The case, In re Information Management Services, is an unusual type of derivative litigation in that it involves two families, each suing the other for breaches of fiduciary duty. Two of the company’s senior executives, who were alleged to have mismanaged the company in violation of their fiduciary duties, sent emails to their personal lawyers from their company-issued email accounts. During discovery, the executives refused to produce the emails, claiming them to be protected by the attorney-client privilege. The plaintiffs sought to compel production of the emails.
The court adopted the four-factor test first enumerated in In re Asia Global Crossing, Ltd. (Bankr. S.D.N.Y. 2005), and applied it to determine whether the executives had a reasonable expectation of privacy in the contents of the emails that they sought to protect. The court determined that the executives did not have a reasonable expectation of privacy in the contents of the emails because the company’s policy expressly warned that employee emails were “open to access” the company’s staff. The policy permitted personal use of the company’s computers “after hours” but warned that, if an employee wanted to keep files private, the files should be saved offline. Thus, the policy was key in ensuring the company can now access emails between the executives and their counsel.
There are a few particularly notable points in the decision that are worth mention.
First, Delaware law generally provides great deference to the attorney-client privilege. Usually, the privilege is considered very difficult to waive. By contrast, this case suggests that a company policy is sufficient to overcome that otherwise difficult hurdle.

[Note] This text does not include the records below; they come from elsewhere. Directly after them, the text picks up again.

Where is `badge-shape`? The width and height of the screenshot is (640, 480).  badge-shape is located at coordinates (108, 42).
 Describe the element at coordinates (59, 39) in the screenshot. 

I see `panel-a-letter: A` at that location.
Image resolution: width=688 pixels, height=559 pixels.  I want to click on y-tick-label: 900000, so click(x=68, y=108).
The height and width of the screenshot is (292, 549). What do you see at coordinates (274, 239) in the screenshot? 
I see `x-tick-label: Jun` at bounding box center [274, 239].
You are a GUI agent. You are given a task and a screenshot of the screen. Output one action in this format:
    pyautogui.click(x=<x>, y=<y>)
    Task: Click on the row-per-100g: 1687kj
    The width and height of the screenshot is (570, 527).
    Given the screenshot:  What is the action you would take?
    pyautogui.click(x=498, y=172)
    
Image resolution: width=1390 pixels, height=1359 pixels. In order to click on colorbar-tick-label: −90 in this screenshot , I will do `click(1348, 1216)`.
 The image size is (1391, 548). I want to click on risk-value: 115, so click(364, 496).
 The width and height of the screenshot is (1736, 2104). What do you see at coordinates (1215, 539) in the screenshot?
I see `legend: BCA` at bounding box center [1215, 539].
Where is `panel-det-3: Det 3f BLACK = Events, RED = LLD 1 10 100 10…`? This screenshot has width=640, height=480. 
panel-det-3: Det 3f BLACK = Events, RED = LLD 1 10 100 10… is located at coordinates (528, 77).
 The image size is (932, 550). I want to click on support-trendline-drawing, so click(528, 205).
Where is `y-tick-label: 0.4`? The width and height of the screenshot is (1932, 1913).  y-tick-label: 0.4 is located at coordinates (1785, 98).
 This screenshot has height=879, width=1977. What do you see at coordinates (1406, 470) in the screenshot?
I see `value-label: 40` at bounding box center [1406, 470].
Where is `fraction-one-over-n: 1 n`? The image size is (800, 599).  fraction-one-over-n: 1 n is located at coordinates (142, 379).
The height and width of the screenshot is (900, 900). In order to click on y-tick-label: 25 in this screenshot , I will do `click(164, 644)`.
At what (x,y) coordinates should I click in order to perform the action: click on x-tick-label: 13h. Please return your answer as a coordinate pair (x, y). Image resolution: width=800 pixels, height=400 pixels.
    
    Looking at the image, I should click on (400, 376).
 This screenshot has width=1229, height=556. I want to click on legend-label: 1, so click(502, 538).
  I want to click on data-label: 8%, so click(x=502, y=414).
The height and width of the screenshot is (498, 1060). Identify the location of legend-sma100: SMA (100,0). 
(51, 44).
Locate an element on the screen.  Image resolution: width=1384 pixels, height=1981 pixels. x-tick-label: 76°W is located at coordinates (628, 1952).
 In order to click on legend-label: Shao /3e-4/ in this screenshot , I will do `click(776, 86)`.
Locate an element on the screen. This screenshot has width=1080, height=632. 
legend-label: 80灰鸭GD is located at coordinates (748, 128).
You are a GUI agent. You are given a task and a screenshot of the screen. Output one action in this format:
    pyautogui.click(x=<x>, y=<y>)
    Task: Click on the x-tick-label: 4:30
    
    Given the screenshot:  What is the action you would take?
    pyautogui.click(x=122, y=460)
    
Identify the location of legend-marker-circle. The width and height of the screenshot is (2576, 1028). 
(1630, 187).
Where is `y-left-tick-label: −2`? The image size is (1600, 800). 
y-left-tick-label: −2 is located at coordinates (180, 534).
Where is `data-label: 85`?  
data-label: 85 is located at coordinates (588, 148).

The court goes so far as to say that a policy that prohibits all personal use would likely be sufficient to waive the privilege without any further analysis.
Second, the court seemed to place a high burden on the executives. Vice Chancellor Laster recognized that the executives wrote in the subject lines of the emails, “Subject to Attorney Client Privilege” but concluded that the failure to use webmail (such as G-Mail or Yahoo!) or encryption rendered the communications not confidential. The court wrote that there could be no reasonable expectation of privacy because:
a third party to the communication had the right to access [the] emails when [the executives] communicated using their work accounts.
The “third party” in this case was the company and its IT staff. But the holding raises questions of whether use of a service such as Dropbox, which, by its terms of service, expressly notifies users of its right to access the contents of any account, would also waive the privilege. In that case, a third party has the right to access contents so, in accordance with the court’s decision, there could be no reasonable expectation of privacy and, therefore, no privilege.
The decision is very well researched and contains a stockpile of case citations and references for those who may be interested in the subject matter. And even for those who may not be interested in the macro view of this area of the law, there is one key lesson to take away—Delaware employers should carefully review their policies to ensure that the language clearly warns employees that the company reserves the right to monitor, access, and/or review all emails sent or received from a company email account. Now, the question of whether a personal, web-based email account, accessed via the company’s servers, would be subject to the same analysis is an even trickier one and one that we’ll save for a later date.
In re Info. Mgmt. Servs., Inc., No. 8168-VCL (Del. Ch. Sept. 5, 2013).